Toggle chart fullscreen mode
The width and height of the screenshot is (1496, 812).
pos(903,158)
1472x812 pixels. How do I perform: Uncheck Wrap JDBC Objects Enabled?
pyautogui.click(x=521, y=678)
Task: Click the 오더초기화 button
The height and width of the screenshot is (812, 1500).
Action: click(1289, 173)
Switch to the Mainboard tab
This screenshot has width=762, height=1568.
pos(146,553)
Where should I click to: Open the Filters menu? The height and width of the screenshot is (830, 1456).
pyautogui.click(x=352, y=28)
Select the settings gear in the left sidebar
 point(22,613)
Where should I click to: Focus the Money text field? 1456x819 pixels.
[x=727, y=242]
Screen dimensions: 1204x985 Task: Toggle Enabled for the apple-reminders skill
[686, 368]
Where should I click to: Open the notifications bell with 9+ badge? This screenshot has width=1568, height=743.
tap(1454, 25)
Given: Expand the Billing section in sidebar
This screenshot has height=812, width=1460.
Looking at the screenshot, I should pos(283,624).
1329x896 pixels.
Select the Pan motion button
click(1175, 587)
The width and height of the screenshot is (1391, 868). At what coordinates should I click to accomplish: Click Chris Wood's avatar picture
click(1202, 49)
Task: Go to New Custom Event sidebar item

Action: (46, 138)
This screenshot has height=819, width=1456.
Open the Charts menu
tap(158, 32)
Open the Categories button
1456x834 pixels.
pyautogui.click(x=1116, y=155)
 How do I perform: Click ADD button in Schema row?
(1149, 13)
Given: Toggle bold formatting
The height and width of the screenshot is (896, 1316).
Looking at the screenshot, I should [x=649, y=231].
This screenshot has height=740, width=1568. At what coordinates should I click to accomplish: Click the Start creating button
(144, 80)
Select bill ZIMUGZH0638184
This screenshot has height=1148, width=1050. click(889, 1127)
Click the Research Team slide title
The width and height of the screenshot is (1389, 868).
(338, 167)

______

Retype the records above so that nothing differs from the original.

Toggle chart fullscreen mode
The width and height of the screenshot is (1496, 812).
pos(903,158)
1472x812 pixels. How do I perform: Uncheck Wrap JDBC Objects Enabled?
pyautogui.click(x=521, y=678)
Task: Click the 오더초기화 button
The height and width of the screenshot is (812, 1500).
Action: click(1289, 173)
Switch to the Mainboard tab
This screenshot has width=762, height=1568.
pos(146,553)
Where should I click to: Open the Filters menu? The height and width of the screenshot is (830, 1456).
pyautogui.click(x=352, y=28)
Select the settings gear in the left sidebar
 point(22,613)
Where should I click to: Focus the Money text field? 1456x819 pixels.
[x=727, y=242]
Screen dimensions: 1204x985 Task: Toggle Enabled for the apple-reminders skill
[686, 368]
Where should I click to: Open the notifications bell with 9+ badge? This screenshot has width=1568, height=743.
tap(1454, 25)
Given: Expand the Billing section in sidebar
This screenshot has height=812, width=1460.
Looking at the screenshot, I should pos(283,624).
1329x896 pixels.
Select the Pan motion button
click(1175, 587)
The width and height of the screenshot is (1391, 868). At what coordinates should I click to accomplish: Click Chris Wood's avatar picture
click(1202, 49)
Task: Go to New Custom Event sidebar item

Action: (46, 138)
This screenshot has height=819, width=1456.
Open the Charts menu
tap(158, 32)
Open the Categories button
1456x834 pixels.
pyautogui.click(x=1116, y=155)
 How do I perform: Click ADD button in Schema row?
(1149, 13)
Given: Toggle bold formatting
The height and width of the screenshot is (896, 1316).
Looking at the screenshot, I should [x=649, y=231].
This screenshot has height=740, width=1568. At what coordinates should I click to accomplish: Click the Start creating button
(144, 80)
Select bill ZIMUGZH0638184
This screenshot has height=1148, width=1050. click(889, 1127)
Click the Research Team slide title
The width and height of the screenshot is (1389, 868).
(338, 167)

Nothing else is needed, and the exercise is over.